Message Passing Interface (MPI), is a language-independent communications protocol used to program parallel computers. You can use MPI to take advantage of multi-core on many programming languages. However, its main focus is to help develop applications to run on clusters and high performance computers.

Intel offers compilers and libraries optimized to take advantage of multi-core. However, you still require coding your applications considering new parallel designs. The usage of vectorization in their math libraries is a great plus point. There is an outstanding opportunity for new libraries and components optimized for multi-core and vectorization. Parallelism brings new opportunities to the software development industry.

There are new companies taking advantage of the need for multi-core optimizations, like Cilk Arts, offering its Cilk++ compiler. It is based on GCC and includes a modified compiler and debugger to simplify multi-core programming for Linux and Windows platforms.

Mac OS X’s Xcode development environment offers access to Grand Central Dispatch and OpenCL. OpenCL allows C programs to run in the GPU instead of loading the main CPU. The interest of developers in Xcode has really grown since multi-core and OpenCL.

C# and Java are evolving in order to offer developers new ways of expressing parallelism in their code. Indeed, they are changing many aspects that were designed for another world, the old single-core machines.  Some of these changes include new garbage collectors, new frameworks and features, new functional approaches and task-based programming capabilities.

Java 7 will offer the new fork-join framework, really optimized for multi-core.

C# 4.0 (Visual Studio 2010) will add task-based programming capabilities and parallelized LINQ (PLINQ).
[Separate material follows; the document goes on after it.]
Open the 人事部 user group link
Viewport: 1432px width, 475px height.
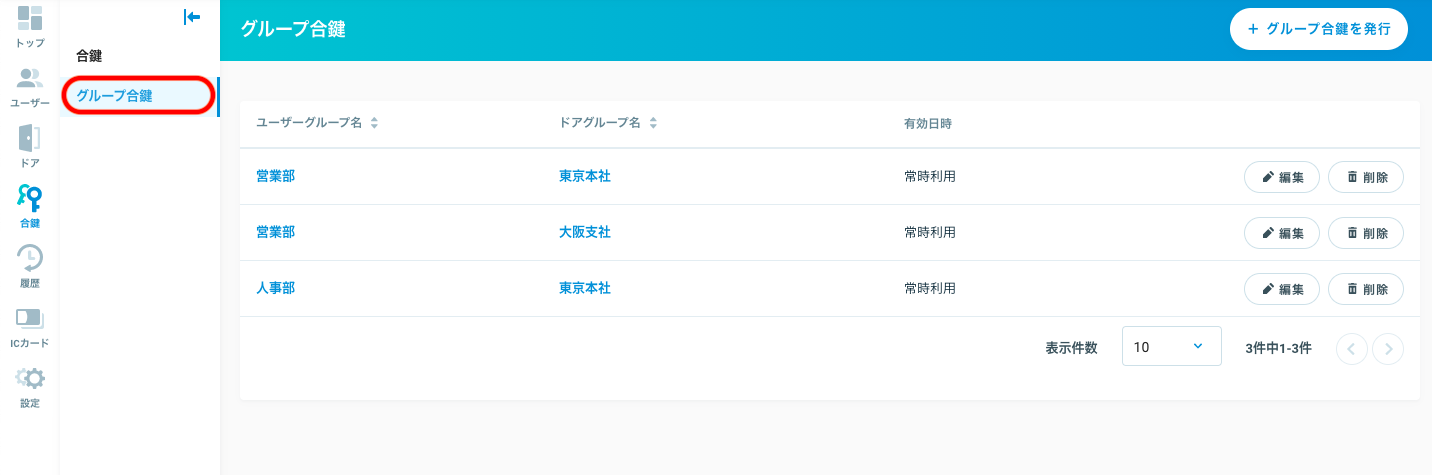(x=275, y=288)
Besides, it will allow the possibility to manage the desired degrees of parallelism.

Furthermore, there are new DSLs (Domain Specific Languages) to add parallel programming capabilities to existing high-level languages. For example, GParallelizer adds nice parallel programming capabilities to Groovy.
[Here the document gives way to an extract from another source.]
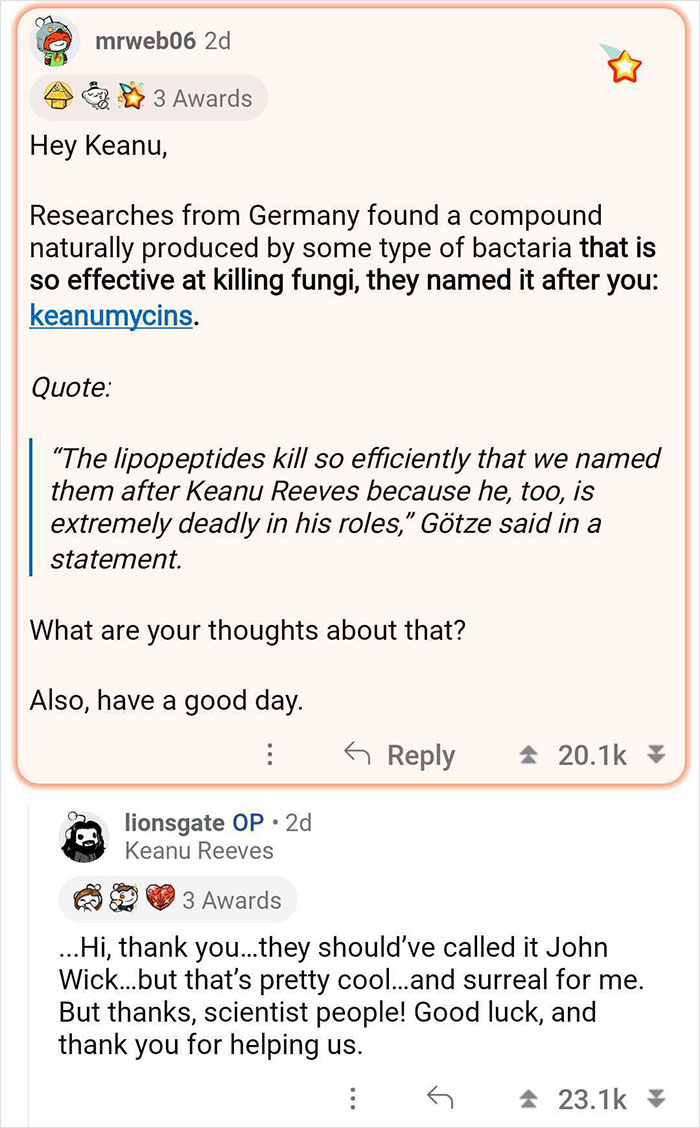Open the three-dot menu on lionsgate's reply

352,1098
Most modern programming languages are evolving or adding inter-operatibility capabilities with other languages to favor multi-core programming.

However, don’t forget about vectorization. Mono, a free and open source .Net compiler, offers access to SSE3 and SSE4 for C# developers.

A few years ago, concurrency was about threads. Now, experts are talking about tasks and fibers. Why? Because in order to develop an application using a task based approach, threads are too heavy. Tasks and fibers are lightweight concurrency elements, much lighter than threads. They allow developers to implement complex task-based designs without the complexities of threads.

Ruby 1.9 added fibers and it simplify the creation of pipelines. Pipelines take great advantage of Hyper-Threading combined with multi-core.

If you want to go parallel, follow James Reinders’ eight key rules for multi-core programming. You can apply them to any combination of programming language, framework, compiler and virtual machine.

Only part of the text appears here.